Protocol Fee

This release implements a "protocol fee," which essentially:
  • is a tax on AUM
  • is levied continuously relative to an annualized target percentage (initially 25 bps)
  • results in burning a corresponding amount of $MLN


The protocol fee is charged to a fund by minting new shares to an Enzyme Council-administered contract (ProtocolFeeReserveProxy). This occurs anytime that a fund:
  • receives a new deposit
  • has shares redeemed
  • migrates to a new release or reconfigures to a new ComptrollerProxy (see "Fund Lifecycle" page)
This approach of minting shares rather than directly collecting $MLN or other assets was thoroughly vetted and resulted in the least user friction, leanest architecture, and highest reliability.
It does, however, come with the drawback that the Council-administered ProtocolFeeReserveProxy continuously receives shares from n funds, which then need to somehow be converted to $MLN to be burned. Doing this manually via shares redemptions would be work-intensive, cost-inefficient (i.e., gas for redemptions and swaps), and in some cases not even possible (e.g., funds with all value locked in external positions).
To optimize the ease of fee collection and of passively receiving $MLN to burn, this release uses a shares buyback mechanism:
  1. 1.
    Protocol fee shares are minted at an inflated rate (e.g., 50 bps) above the effective target rate (e.g., 25 bps).
  2. 2.
    Funds can use $MLN (i.e., burn) to buy back (i.e., burn) the collected shares at a discount (e.g., 50%).
  3. 3.
    Funds that take advantage of shares buybacks ultimately pay the effective target rate (25 bps) while funds that do not (and leave the Enzyme Council and protocol with the burden of finding other mechanisms for converting shares to $MLN) pay the inflated rate (50 bps).
A core configuration option is also provided that allows funds to automatically buyback protocol fee shares whenever they are collected. If setAutoProtocolFeeSharesBuyback() is toggled on in the fund's ComptrollerProxy, then it will attempt to use the $MLN available in the the VaultProxy to atomically buyback the full amount of protocol fee shares collected (during deposit and shares redemption actions).

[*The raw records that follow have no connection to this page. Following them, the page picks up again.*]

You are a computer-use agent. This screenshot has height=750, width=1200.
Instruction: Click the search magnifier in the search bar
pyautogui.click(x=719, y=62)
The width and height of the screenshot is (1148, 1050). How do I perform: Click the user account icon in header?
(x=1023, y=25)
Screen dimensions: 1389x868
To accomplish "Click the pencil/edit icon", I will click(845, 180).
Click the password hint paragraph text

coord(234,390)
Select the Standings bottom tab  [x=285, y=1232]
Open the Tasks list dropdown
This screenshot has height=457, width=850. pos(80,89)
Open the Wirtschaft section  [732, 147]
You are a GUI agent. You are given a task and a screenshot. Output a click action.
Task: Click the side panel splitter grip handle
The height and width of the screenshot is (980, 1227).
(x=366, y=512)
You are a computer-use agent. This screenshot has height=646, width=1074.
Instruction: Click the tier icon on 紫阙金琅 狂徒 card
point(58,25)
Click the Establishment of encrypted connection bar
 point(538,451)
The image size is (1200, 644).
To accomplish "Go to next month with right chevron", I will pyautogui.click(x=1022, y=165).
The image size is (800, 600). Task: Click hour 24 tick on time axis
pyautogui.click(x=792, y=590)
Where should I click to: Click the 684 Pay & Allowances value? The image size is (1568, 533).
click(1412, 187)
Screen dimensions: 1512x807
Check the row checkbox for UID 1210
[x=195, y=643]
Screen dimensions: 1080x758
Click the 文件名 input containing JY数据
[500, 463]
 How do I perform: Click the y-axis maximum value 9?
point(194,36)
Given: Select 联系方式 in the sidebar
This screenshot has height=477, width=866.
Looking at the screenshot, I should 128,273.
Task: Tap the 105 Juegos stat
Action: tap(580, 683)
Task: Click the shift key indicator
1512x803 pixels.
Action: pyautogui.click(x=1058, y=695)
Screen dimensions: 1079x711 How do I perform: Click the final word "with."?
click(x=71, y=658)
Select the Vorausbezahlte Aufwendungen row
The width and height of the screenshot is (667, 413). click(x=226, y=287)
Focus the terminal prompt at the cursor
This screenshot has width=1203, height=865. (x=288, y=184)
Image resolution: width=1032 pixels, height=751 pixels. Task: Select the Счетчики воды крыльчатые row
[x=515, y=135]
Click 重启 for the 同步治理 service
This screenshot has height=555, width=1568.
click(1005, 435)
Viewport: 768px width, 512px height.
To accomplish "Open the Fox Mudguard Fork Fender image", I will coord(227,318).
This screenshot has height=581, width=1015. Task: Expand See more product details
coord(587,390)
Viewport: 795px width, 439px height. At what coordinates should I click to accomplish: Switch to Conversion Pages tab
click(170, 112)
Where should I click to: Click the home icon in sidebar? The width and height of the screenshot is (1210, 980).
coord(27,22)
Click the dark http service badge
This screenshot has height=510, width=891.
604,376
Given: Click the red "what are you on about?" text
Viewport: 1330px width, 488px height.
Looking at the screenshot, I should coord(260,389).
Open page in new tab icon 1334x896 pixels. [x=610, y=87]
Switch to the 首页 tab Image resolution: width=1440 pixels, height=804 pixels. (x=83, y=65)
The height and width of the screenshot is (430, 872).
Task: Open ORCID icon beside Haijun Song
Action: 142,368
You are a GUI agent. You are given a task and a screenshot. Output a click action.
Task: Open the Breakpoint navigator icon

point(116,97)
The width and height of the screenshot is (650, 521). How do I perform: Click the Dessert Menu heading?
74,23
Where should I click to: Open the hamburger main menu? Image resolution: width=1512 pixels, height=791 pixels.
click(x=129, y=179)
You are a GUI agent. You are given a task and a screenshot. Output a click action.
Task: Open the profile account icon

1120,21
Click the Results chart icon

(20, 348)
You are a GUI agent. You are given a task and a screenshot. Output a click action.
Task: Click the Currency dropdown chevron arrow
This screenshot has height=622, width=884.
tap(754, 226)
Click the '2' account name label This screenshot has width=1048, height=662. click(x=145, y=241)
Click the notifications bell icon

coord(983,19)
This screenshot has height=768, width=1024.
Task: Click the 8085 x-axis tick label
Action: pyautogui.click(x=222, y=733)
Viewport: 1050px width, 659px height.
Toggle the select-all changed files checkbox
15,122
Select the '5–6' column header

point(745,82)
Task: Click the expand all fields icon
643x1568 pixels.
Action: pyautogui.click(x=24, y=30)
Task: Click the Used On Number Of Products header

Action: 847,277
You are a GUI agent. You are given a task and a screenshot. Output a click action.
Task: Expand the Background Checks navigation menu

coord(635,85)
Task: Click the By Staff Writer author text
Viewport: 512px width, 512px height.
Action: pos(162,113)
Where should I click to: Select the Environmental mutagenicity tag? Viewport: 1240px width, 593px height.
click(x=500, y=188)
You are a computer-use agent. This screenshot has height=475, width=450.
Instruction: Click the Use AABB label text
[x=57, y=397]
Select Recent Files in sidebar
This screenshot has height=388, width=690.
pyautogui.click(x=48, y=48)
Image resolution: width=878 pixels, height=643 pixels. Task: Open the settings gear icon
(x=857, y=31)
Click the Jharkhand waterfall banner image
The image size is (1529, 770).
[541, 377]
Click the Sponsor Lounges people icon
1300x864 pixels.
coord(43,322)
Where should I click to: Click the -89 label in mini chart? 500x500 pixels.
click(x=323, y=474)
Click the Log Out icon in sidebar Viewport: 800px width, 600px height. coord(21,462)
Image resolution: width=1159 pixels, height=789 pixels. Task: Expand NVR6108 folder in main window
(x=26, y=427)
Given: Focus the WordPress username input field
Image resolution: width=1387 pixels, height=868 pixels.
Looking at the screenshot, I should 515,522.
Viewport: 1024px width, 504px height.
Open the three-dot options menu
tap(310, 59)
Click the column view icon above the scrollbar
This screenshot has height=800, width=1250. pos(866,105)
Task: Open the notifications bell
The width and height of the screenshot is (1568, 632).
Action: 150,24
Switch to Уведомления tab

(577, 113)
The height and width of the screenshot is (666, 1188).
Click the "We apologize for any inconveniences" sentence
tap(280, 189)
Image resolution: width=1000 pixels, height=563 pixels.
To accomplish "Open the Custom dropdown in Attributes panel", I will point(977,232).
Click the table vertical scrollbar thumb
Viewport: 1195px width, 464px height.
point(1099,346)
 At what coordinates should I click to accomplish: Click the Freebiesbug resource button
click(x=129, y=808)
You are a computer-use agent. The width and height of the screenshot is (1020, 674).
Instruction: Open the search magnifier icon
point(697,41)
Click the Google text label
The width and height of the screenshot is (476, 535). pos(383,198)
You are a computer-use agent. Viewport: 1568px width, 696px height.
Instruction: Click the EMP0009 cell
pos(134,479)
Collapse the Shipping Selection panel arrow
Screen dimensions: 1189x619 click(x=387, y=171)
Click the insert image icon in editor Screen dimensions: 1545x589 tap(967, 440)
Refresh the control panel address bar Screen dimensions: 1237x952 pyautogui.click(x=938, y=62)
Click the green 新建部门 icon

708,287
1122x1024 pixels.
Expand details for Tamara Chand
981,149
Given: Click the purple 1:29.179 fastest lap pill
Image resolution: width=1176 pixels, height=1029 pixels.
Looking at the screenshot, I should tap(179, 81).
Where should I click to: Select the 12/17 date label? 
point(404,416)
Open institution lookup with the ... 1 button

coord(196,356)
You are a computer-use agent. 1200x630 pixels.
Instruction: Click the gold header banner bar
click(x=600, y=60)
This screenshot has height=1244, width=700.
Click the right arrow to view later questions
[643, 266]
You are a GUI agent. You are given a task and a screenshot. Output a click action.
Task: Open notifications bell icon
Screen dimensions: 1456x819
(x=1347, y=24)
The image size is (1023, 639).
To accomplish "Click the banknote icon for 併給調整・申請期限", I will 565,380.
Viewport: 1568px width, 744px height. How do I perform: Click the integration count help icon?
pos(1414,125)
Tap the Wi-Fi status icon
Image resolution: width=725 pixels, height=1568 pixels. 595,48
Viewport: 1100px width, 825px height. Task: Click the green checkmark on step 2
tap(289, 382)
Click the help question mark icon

In order to implement this mechanism, two decoupled contracts with different lifespans and separate concerns are used in tandem:
  • ProtocolFeeTracker is a non-upgradable, release-level contract that handles state and logic related to tracking the amount of shares that each fund owes at any moment in time
  • ProtocolFeeReserveProxy is an upgradable, persistent contract that serves as the repository to which protocol fee shares are minted, and its current ProtocolFeeReserveLib handles logic for how those shares can be acted upon, i.e., bought back at a discount by the fund in exchange for $MLN
Importantly, all state-changing actions upon VaultProxy $MLN holdings (i.e., burn) and shares (i.e., mint and burn) are executed by the VaultProxy rather than via these external contracts:
  • the ProtocolFeeTracker does not have permission to call a minting function on the VaultProxy
  • the ProtocolFeeReserve does not have permission to call a burning function on the VaultProxy
  • the ProtocolFeeReserve does not actually receive and burn its own $MLN, this is handled inside of the VaultProxy
The ProtocolFeeTracker and ProtocolFeeReserve simply provide the VaultProxy with the data it needs handle minting and burning.
This works because the ProtocolFeeTrakcer and ProtocolFeeReserve operate in complete trust of the VaultProxy, and this pattern keeps logic simple and clean, does not expose VaultProxy functions to additional state-changing callers, and is gas efficient.